With melodic, slightly off-kilter tunes and a subtle, understated musicality, Fellaheen carves out a lyrical mix of sit-down indie rock n roll, scratchy blues, and downbeat jazz, informed with a murky existential wit. Upright bass, clink-clank drums, and guitars both sublime and ridiculous intersect to create an unique and invigorating listening experience.
Fellaheen’s 2014 album release, You Either Get Hands or Get Wings, received widespread critical acclaim and extensive airplay on adult-album-alternative stations across the US, Canada, and Europe. The band’s previous release, Death & Frolic, released in 2012, won the band a whole new legion of fans and brought with it increased exposure and airplay worldwide for Fellaheen.
Tim Merricks at AmericanaUK writes that “Fellaheen continues to knock out downbeat existential blues fused with surreal jazz held together with whiskey-soaked gypsy hellfire lyrics to die young to. This is how it’s supposed to be, all ye pretenders to the throne. It’s a rare treat to hear raw, soulful, alt-country sound so original and pleasantly beat-up when produced this way.”
Joe Wawyrnizak at Jersey Beat Magazine further notes, “You just gotta admire the ambition, ingenuity and imagination at work…. [Fellaheen] skillfully blends elements of moody jazz, gritty blues, and melodic alternative rock into a fresh, compelling and harmonic synthesis. The cool, raspy vocals likewise hit the soulful spot. Ditto the quirky, yet incisive lyrics. Best of all, there’s a hypnotic smoky atmosphere evident throughout which adds immensely to the overall sonic richness of this excellent and inspired oddball project.”
A Brief Biographical Q & A with Fellaheen
Q: What’s the band name mean?
A: It’s an Arabic term for peasant farmers. Philosophically (or so said Oswald Spengler in The Decline of the West), “fellaheen” refers to the great mass of peasants who adapt and survive from one civilization to the next without becoming part of any, thus remaining separate from the great movements of history. [Cue: crickets chirping]
Q: What’s the band sound like?
A: A lyrical mix of sit-down alt rock ‘n’ roll, scratchy blues, Americana-rama, and downbeat jazz informed with a murky existential wit.
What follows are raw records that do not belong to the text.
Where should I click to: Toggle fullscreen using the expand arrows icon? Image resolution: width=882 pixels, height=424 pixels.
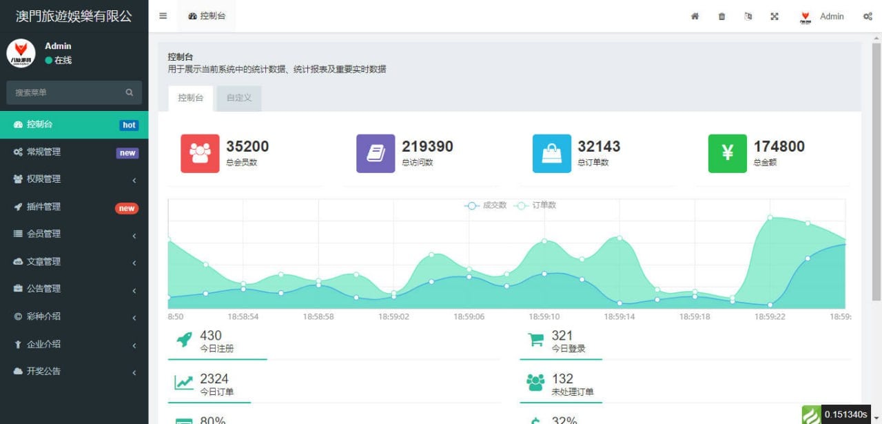[775, 16]
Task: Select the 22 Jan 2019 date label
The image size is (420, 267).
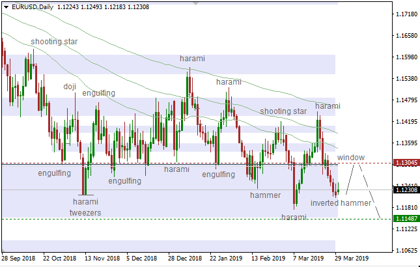Action: click(227, 257)
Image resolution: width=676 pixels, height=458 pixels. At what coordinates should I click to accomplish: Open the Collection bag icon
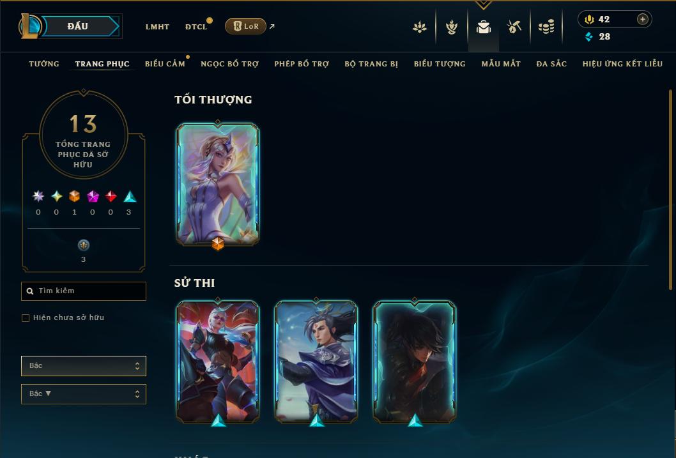click(x=483, y=27)
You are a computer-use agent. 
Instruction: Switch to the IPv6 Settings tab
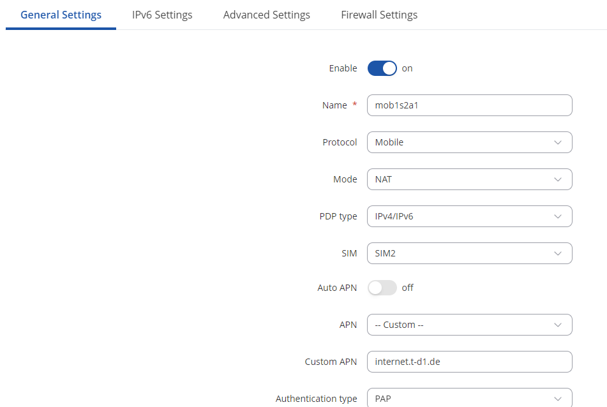point(162,15)
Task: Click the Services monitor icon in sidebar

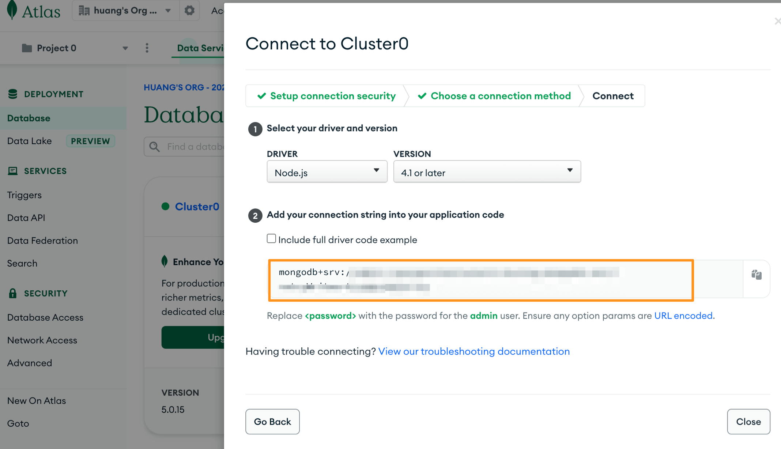Action: point(13,171)

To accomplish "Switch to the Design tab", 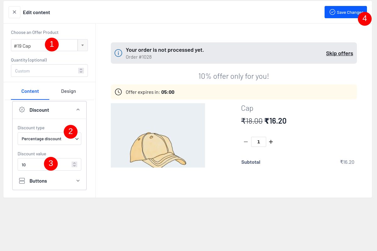I will coord(68,91).
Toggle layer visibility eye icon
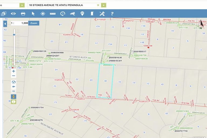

Q: Right. What’s the band sound like?
A: OK. Let’s say: comparable to the likes of Tom Waits, Wilco, the Velvet Underground, and Kurt Weill if we’re lucky. More deeply-rooted influences include Beggars Banquet-era Stones, the Beatles, Captain Beefheart, Randy Newman, Leonard Cohen, and Mose Allison. The lyrical approach is borne out of a head space created in part by the works of Walter Benjamin, Susan Sontag, Cornel West, Mad Magazine, Flannery O’Connor, Roberto Clemente, Jack Kerouac, George Carlin, Rainer Maria Rilke, Thomas Pynchon, Madeline Kahn, Bugs Bunny, Haruki Murakami, moderately-priced red wine, insomnia, and Dante Aligheri, along with the movies of Vittorio De Sica, Jim Jarmusch, John Sayles, and Wim Wenders.
Q: Seriously?
A: Yep. That was written with a completely straight face. But please feel free to arrive at your own conclusions.
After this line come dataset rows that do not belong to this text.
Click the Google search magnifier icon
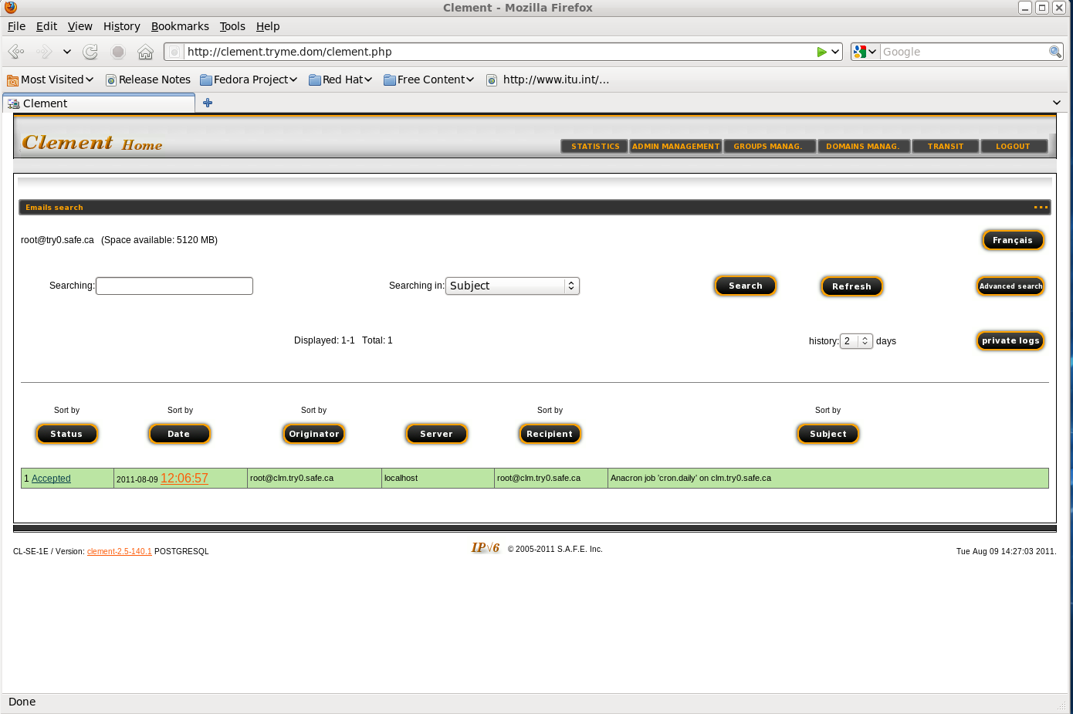Screen dimensions: 1073x714 coord(1054,52)
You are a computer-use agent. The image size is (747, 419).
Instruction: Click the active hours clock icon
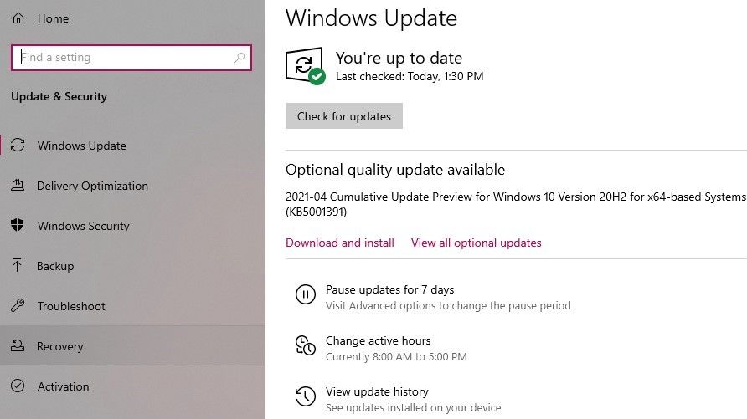coord(306,345)
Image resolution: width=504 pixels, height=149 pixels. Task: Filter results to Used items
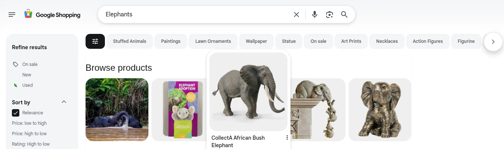[x=28, y=85]
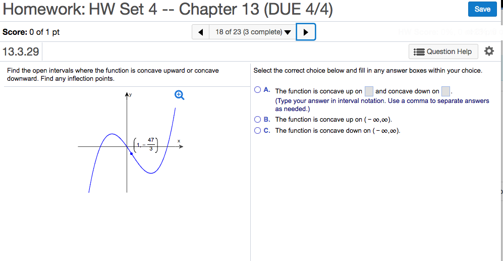503x261 pixels.
Task: Click the Save button
Action: 482,9
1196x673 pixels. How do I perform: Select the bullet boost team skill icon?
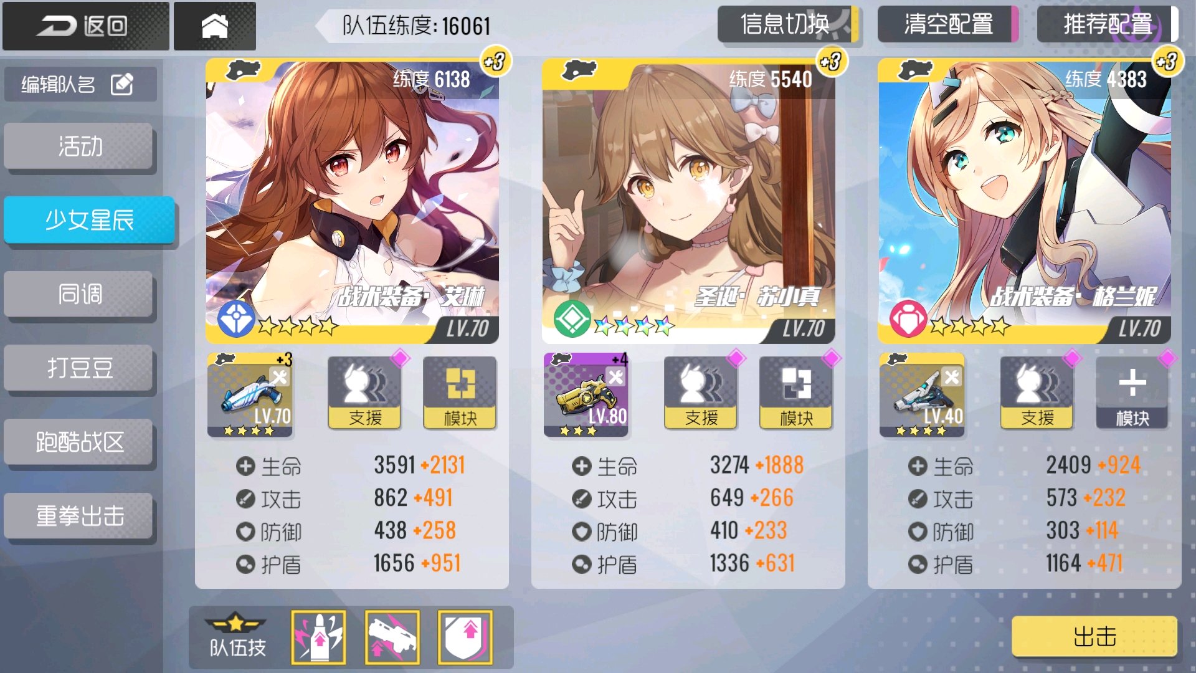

Q: Who writes the songs and sweeps up after everyone’s gone home?
A: Bruce Hanson, a somewhat-grizzled 40-something-year-old musician born in Chicago and raised in New Jersey. He specializes in writing slightly off-kilter original songs about shady characters, particle physics, love n hate, and works of art in the age of mechanical reproduction, as well as moderately-amusing self interviews. And the rest, as they say, is mystery.
Q: I see. And who’s in the band?
A: Its a fairly loose, somewhat anarchic collective, but joining Bruce in Fellaheen is some combination of the following folks: Joe Borthwick (upright bassist, vocals), Kerry Watson (drums), Joe Wagner (lead guitar), David Evan (lead guitar); Nick Sullivan (bass), Ben Dumbauld (accordion, percussion) and Kaveh Haghtalab (drums, percussion). Other friends contribute when they can.
Q: Oh look … my rides here. One last thing what are the bands goals?
A: For you to listen to our music, maybe get a song or two in a movie in the scene right after the murder, and for you to come on out to see us play live. Oh, and world peace.